Project 1.1 : A RISC-V Assembler (Individual Project)

IMPORTANT INFO - PLEASE READ

The projects are part of your CS110P Design Project, worth 2 credit points. Project 1.1 contributes 17% to your CS110P grade. These projects run in parallel with the course, meaning that project and homework deadlines may be very close to each other. Start early and avoid procrastination!

Introduction to Project 1.1

Our objective is to implement a basic RISC-V assembler that converts assembly instructions into machine code. This implementation will support the .data(.space .byte .word) segment of assembly files and focus specifically on the RV32I instruction set along with partial RV32M extensions.

Before you start, please accept the assignment via this link. A repository containing the starter code will be generated to you. You can then start on the assignment by cloning it to your Ubuntu system.
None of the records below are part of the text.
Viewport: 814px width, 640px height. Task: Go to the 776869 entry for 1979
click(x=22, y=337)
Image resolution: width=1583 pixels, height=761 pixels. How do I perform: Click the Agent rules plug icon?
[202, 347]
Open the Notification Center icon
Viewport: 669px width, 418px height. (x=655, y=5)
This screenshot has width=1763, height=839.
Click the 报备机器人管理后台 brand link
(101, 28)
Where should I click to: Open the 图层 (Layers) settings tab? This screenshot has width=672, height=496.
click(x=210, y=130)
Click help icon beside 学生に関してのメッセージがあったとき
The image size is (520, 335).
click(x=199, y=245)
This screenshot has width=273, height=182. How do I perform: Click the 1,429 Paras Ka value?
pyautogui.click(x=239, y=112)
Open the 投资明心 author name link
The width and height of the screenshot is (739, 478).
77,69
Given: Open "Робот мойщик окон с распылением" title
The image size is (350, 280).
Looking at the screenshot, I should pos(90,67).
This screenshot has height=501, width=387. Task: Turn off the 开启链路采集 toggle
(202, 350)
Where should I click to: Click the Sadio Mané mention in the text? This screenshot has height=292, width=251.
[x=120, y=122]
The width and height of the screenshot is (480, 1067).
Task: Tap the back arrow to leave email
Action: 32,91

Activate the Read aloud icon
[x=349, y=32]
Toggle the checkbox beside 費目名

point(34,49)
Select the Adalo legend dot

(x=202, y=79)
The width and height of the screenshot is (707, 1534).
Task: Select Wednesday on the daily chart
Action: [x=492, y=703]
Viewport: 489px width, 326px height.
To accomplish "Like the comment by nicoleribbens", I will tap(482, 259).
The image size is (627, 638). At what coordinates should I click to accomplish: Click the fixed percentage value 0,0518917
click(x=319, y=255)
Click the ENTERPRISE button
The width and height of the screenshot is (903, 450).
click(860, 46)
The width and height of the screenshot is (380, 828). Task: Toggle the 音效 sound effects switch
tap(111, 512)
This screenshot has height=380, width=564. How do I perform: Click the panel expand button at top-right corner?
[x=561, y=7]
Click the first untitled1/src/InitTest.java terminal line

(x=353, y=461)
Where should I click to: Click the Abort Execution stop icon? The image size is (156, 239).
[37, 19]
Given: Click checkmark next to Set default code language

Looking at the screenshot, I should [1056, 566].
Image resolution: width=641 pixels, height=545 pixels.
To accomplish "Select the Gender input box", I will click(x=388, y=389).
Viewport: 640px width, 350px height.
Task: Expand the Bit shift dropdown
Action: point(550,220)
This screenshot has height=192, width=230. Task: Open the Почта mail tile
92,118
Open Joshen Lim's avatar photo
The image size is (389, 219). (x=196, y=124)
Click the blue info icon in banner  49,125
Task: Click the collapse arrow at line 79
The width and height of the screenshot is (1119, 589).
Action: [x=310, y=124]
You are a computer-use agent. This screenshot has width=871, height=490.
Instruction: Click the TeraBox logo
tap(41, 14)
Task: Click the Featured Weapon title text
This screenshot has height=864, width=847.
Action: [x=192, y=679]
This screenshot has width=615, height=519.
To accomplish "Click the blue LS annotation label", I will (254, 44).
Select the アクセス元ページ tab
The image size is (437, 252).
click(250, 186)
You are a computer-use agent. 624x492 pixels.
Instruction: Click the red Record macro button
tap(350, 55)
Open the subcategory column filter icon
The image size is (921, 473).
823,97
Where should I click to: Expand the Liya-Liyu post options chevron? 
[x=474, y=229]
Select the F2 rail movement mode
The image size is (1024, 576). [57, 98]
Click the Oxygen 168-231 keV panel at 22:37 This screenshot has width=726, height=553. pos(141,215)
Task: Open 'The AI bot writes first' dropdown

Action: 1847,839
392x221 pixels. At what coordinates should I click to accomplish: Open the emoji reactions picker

To submit the assignment, you should push your local clone to GitHub and turn in your work on Gradescope by connecting to your GitHub repo.

Academic integrity is strictly enforced in this course and any plagiarism behavior will cause serious consequence.

The assembler operates in two phases:

  • Phase 1: Parse the assembly source code (.S file), remove comments, process the data in the .data section, create symbol tables for labels, and generate an intermediate representation consisting of basic instructions and extended pseudo-instructions.
  • Phase 2: Using the symbol table and intermediate representation, translate each instruction into its corresponding machine code (binary representation) and output the result in hexadecimal format.

For machine code transformation, you can refer to the RISC-V Green Card and Venus.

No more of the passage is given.